I'd probably draw all of the component images into one long image, and draw segments into a view using -drawAtPoint:fromRect:operation:fraction:. I'm sure you could make it faster than that by resorting to OpenGL, though.
I have two circles which move around the screen. The circles are both UIViews which contain other UIViews. The area outside each circle is transparent.
I have written a function to create a CGPath which connects the two circles with a quadrilateral shape. I fill this path in a transparent CALayer which spans the entire screen. Since the layer is behind the two circular UIViews, it appears to connect them.
Finally, the two UIViews are animated using Core Animation. The position and size of both circles change during this animation.
So far the only method that I have had any success with is to interrupt the animation at regular intervals using an NSTimer, then recompute and draw the beam based on the location of the circle's presentationLayer. However, the quadrilateral lags behind the circles when the animation speeds up.
Is there a better way to accomplish this using Core Animation? Or should I avoid Core Animation and implement my own animation using an NSTimer?
I faced a similar problem. I used layers instead of views for the animation. You could try something like this.
Draw each element as a CALayer and include them as sublayers for your container UIVIew's layer.
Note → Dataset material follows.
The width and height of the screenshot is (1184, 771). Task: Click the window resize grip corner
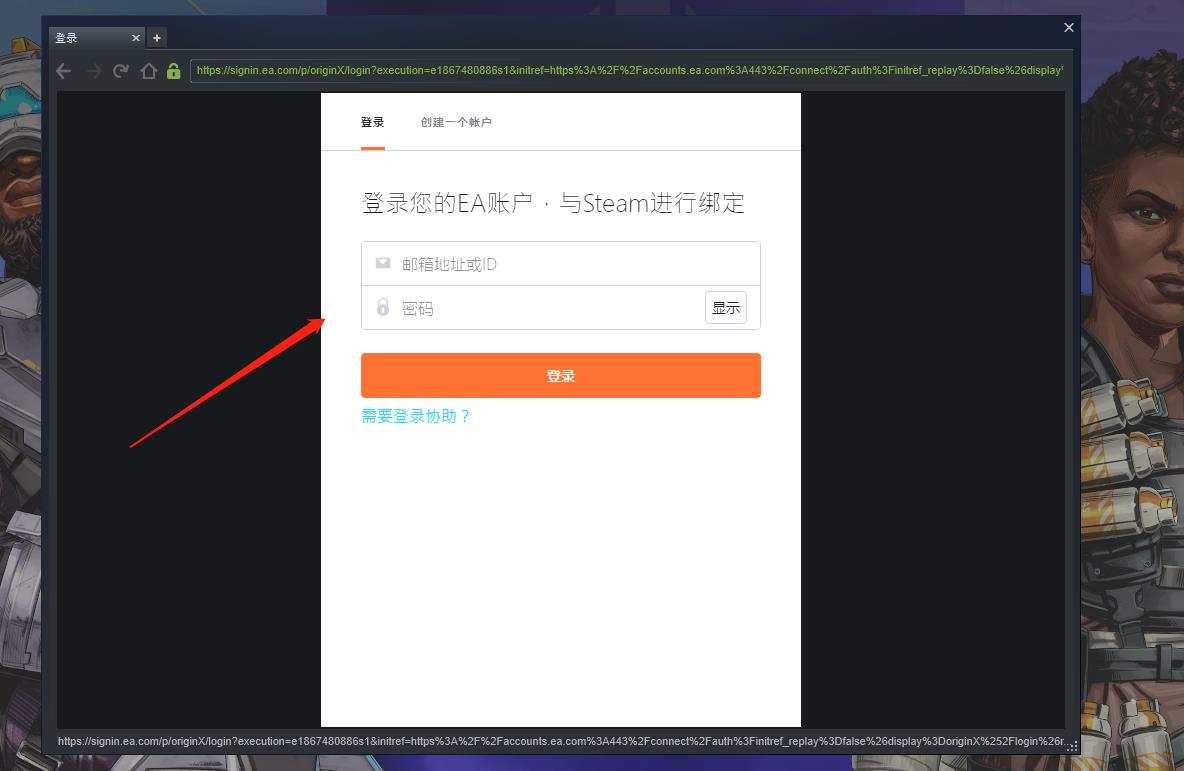(x=1072, y=746)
UIViews are easier to animate, but you will have less control. Notice that for any view you can get it's layer with [view layer];
Create a custom sublayer for your quadrilateral. This layer should have a property or several of properties you want to animate for this layer. Let's call this property "customprop". Because it is a custom layer, you want to redraw on each frame of the animation. For the properties you plan to animate, your custom layer class should return YES needsDisplayForKey:. That way you ensure -(void)drawInContext:(CGContextRef)theContext gets called on every frame.
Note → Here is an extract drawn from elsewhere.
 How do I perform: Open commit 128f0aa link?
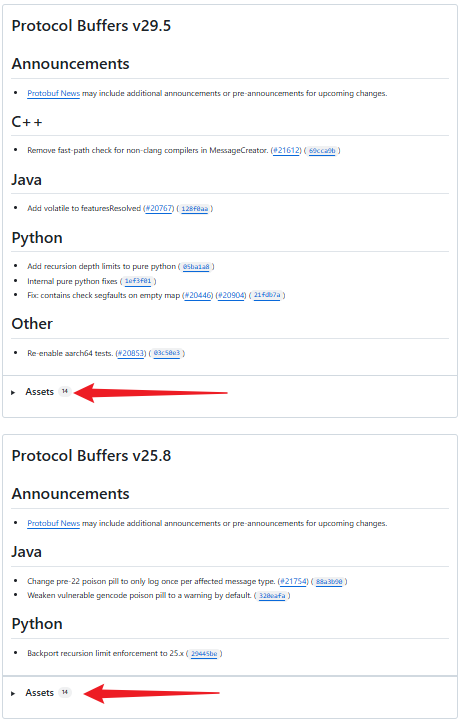(194, 209)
Put all animations (both circles and the quad) in the same transaction;
For the circles you can probably use CALayers and set the content, if it is an image, the standard way:
layer.contents = [UIImage imageNamed:#"circle_image.png"].CGImage;
Now, for the quad layer, subclass CALayer and implement this way:
- (void)drawInContext:(CGContextRef)theContext{
//Custom draw code here
}
+ (BOOL)needsDisplayForKey:(NSString *)key{
if ([key isEqualToString:#"customprop"])
return YES;
return [super needsDisplayForKey:key];
}
The transaction would look like:
[CATransaction begin];
CABasicAnimation *theAnimation=[CABasicAnimation animationWithKeyPath:#"customprop"];
theAnimation.toValue = [NSValue valueWithCGPoint:CGPointMake(1000, 1000)];
theAnimation.duration=1.0;
theAnimation.repeatCount=4;
theAnimation.autoreverses=YES;
theAnimation.timingFunction = [CAMediaTimingFunction functionWithName:kCAMediaTimingFunctionEaseIn];
theAnimation.delegate = self;
[lay addAnimation:theAnimation forKey:#"selecting"];
[CATransaction setValue:[NSNumber numberWithFloat:10.0f]
forKey:kCATransactionAnimationDuration];
circ1.position=CGPointMake(1000, 1000);
circ2.position=CGPointMake(1000, 1000);
[CATransaction commit];
Now all the draw routines will happen at the same time. Make sure your drawInContext: implementation is fast. Otherwise the animation will lag.
After adding each sublayer to the UIViews's layer, rememeber to call [layer setNeedsDisplay]. It does not get called automatically.
I know this is a bit complicated. However, the resulting animations are better than using a NSTimer and redrawing on each call.
If you need to find the current visible state of the layers, you can call -presentationLayer on the CALayer in question, and this will give you a layer that approximates the one used for rendering. Note I said approximates - it's not guaranteed to be fully accurate. However it may be good enough for your purposes.